[Excerpts from a dataset]
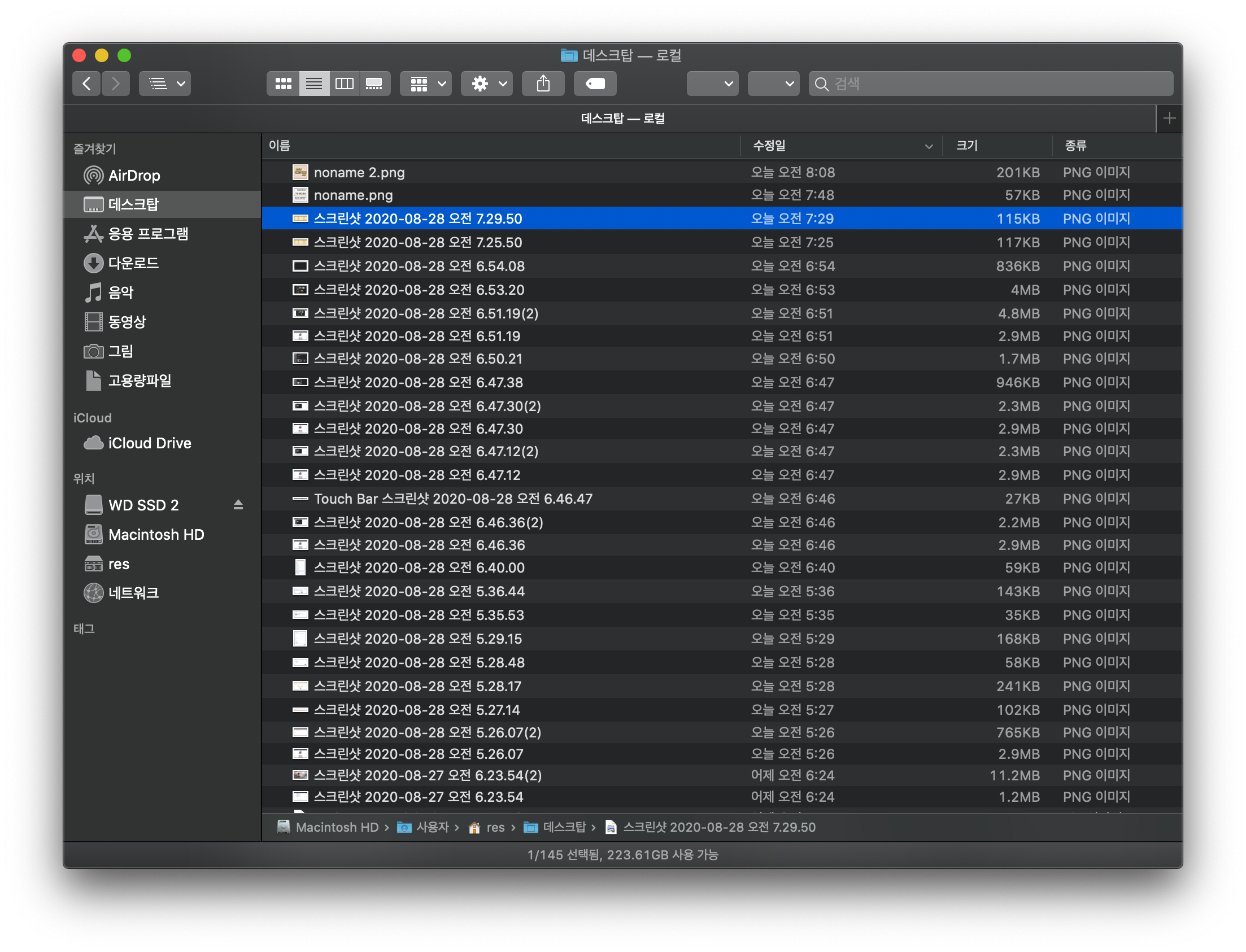This screenshot has height=952, width=1246.
Task: Switch to gallery view mode
Action: [x=374, y=84]
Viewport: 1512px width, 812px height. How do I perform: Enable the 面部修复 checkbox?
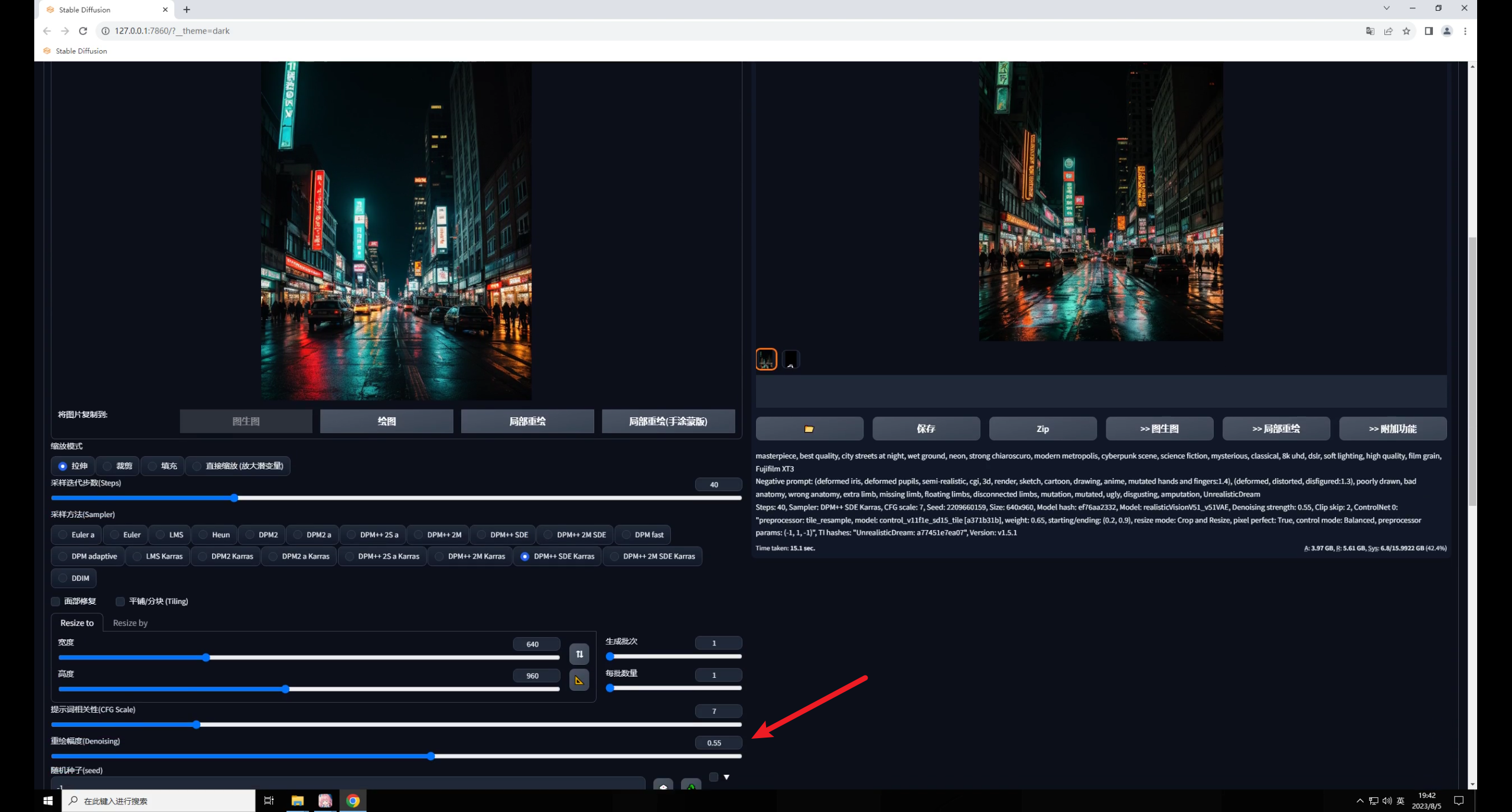(56, 601)
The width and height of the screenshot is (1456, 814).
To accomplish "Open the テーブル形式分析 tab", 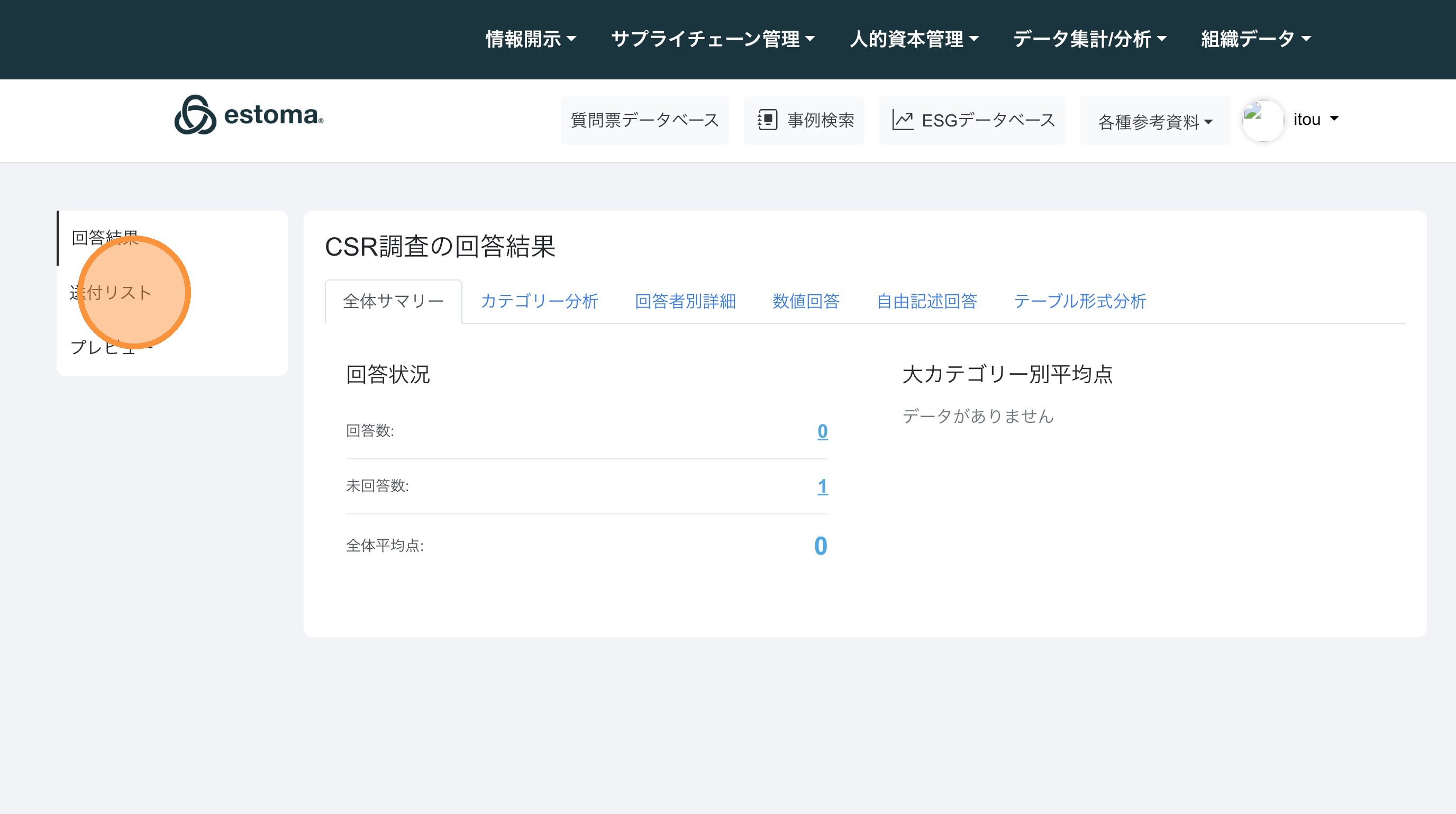I will coord(1079,301).
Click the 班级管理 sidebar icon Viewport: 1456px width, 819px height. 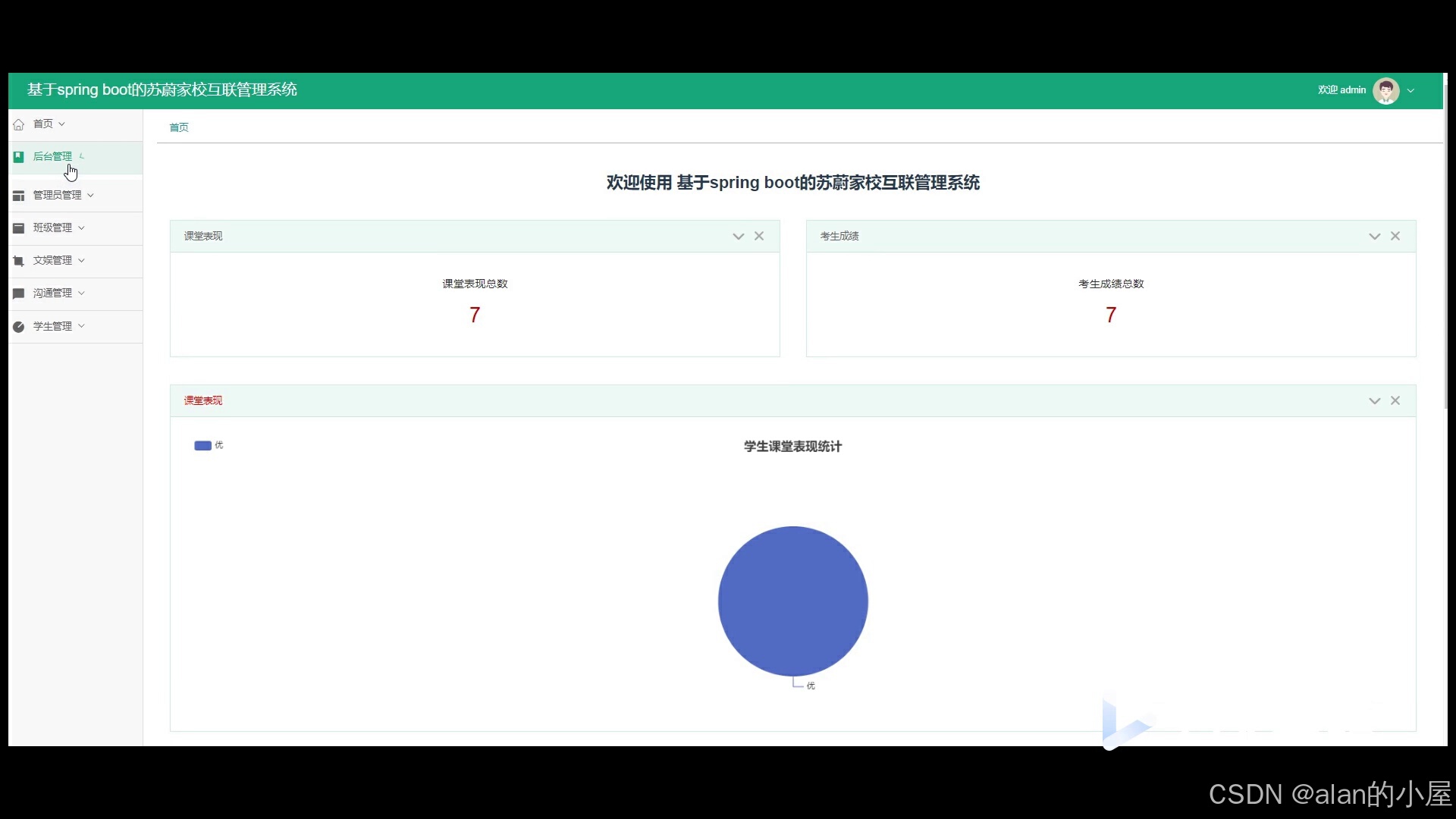pos(19,228)
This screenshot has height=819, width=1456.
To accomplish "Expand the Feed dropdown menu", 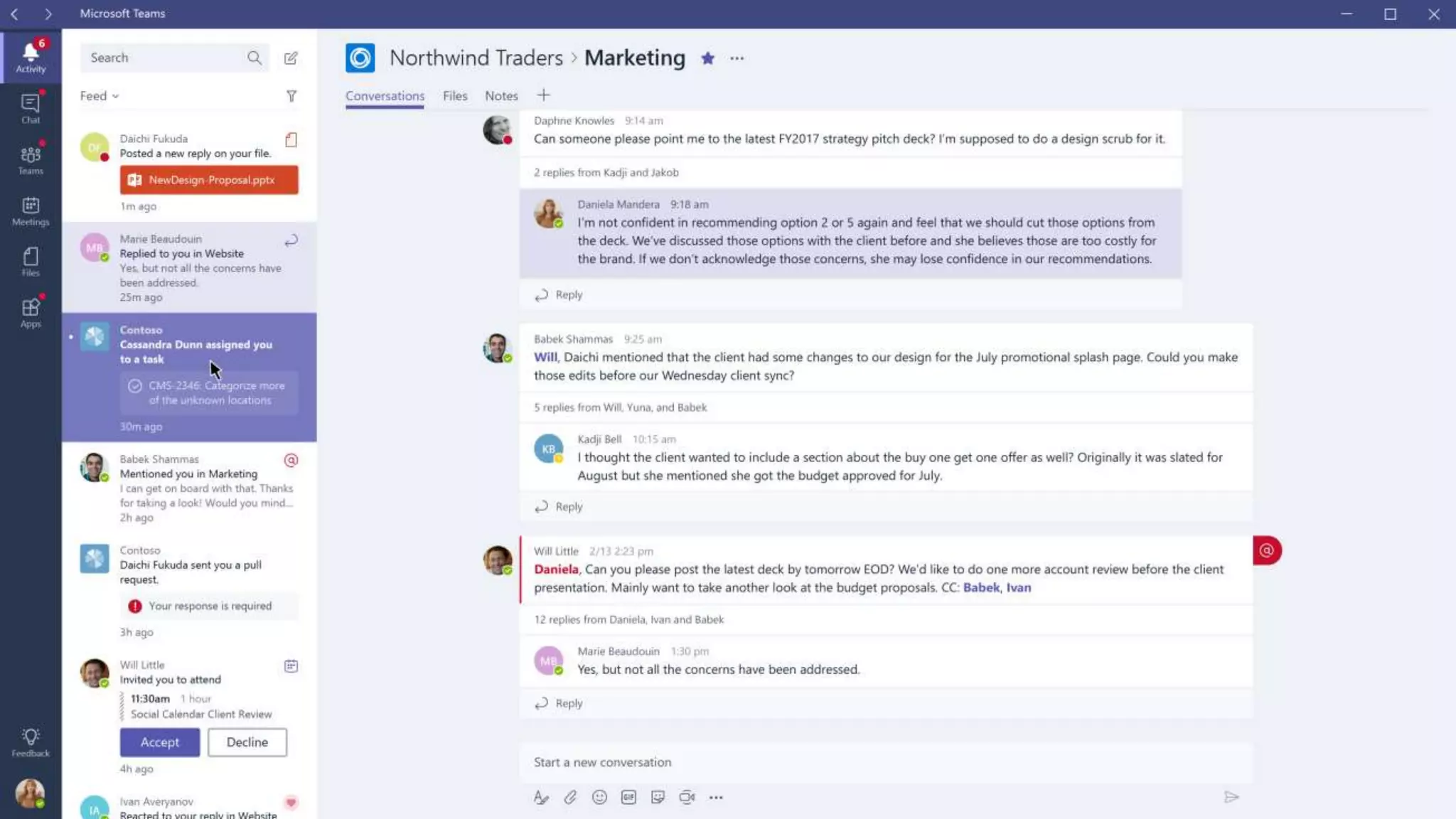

| Directions for this task |
Word for word, set down the lines from the line with "This screenshot has height=819, width=1456." through the last line of the entries, and nothing else; the pictures stay out.

| Task response |
This screenshot has height=819, width=1456.
To accomplish "Expand the Feed dropdown menu", 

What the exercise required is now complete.